I am working with many major web hosting companies to try to put a lid
on the FormMail spam problem.  With regards to this it would be most
helpful if I could get Apache, which already has code to parse and
analyze Apache configuration files, to simply spit out a list of all
of the CGI-enabled directories that are specified in a given http.conf
file to, say, stdout.

Background:

As many of you may already know, there is this script called FormMail.pl
that was written by a fellow named Matt Wright.  It is a free CGI script
used to process simple "contact us" type HTML form data, turning it into
a mail message.

Unfortunately, most versions of this script are subject to trivial
hijacking by spammers to send spam, and spammer exploitation of these
scripts, which are installed at thousands of locations all over the
world, is now rampant.  (If you have ever gotten a spam that contained
the phrase "Below is the result of your feedback form" then you have
been spammed via a hijacked FormMail script.)
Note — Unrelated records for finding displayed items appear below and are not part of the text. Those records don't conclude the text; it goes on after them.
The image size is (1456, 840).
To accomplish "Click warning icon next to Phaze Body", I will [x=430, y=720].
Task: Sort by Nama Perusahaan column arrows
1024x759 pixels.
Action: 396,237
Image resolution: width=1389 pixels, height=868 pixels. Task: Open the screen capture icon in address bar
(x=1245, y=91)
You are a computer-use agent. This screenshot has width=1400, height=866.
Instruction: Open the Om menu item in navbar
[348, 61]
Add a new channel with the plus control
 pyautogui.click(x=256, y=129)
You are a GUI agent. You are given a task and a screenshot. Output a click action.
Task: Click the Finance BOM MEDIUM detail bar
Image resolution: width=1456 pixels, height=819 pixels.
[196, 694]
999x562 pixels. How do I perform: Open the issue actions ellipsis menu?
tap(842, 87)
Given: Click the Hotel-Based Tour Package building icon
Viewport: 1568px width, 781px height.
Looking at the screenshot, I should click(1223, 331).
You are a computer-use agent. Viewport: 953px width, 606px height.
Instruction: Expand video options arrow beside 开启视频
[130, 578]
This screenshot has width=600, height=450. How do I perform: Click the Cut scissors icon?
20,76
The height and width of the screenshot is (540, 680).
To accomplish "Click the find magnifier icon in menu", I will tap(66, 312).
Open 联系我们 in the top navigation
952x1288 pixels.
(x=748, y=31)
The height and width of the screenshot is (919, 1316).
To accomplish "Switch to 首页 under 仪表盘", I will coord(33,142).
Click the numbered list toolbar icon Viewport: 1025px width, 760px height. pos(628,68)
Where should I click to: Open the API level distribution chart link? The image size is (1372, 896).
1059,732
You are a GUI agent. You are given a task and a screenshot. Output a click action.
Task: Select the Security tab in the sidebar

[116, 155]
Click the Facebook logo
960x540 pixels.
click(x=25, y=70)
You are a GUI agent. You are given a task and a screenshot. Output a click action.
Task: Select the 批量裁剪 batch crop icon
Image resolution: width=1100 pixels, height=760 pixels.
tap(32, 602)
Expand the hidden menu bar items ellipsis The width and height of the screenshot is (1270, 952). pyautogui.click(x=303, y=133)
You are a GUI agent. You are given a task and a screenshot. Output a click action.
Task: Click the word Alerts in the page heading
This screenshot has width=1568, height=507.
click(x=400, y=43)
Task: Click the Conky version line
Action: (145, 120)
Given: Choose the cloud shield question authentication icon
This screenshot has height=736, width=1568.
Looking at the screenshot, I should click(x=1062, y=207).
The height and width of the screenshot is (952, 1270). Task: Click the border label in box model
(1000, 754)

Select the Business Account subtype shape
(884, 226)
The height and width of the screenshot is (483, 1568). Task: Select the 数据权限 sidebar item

Most sites and web hosting companies _do_ want to eliminate these exploit-
able FormMail scripts from their web servers, but when you are a big web
hosting company with thousands of virtually-hosted web sites, the task of
just finding the bad scripts in your filesystem isn't terribly easy.  In
fact in can get downright convoluted.

The first step in finding all such scripts however may often be the most
difficult one.  That first step consists of simply gathering into one
big list a list of all of the CGI-enabled directories on the local web
server.  Once such a list has been compiled, other standard UNIX tools
such as `find' and `file' and `grep' and be set to work, plowing through
all of the files in those (CGI) directories and finding all of the bad
FormMail scripts.

This latter part of the process is something that I (and/or others) can
easily write a shell or Perl script to perform.  It is the initial part
of the process... finding and listing all CGI-enabled directories... that
remains problematic.

Now in theory, I _could_ write my own parser/analyzer for httpd.conf files,
and then use that to fish out the list of CGI-enabled directories, but as
with all good programmers, I'm lazier than a one-legged dog, and I don't
have any desire to re-invent the wheel here.  Apache itself clearly already
contains something that knows perfectly how to parse and analyze http.conf
files, so I reallyt would just like to leverage off that and get Apache's
own config file parser/analyzer to spit out the list of CGI-enabled
directories that I need.  That seems to be the shortest route to success,
but I am not fundamentally an Apache hacker, so I thought that I would
just take a shot in the dark, wander in here and beg for some help, and
hope that someone who _is_ an experienced Apache hacker would take pity
on me and volunteer to help with this very noble and worthy cause.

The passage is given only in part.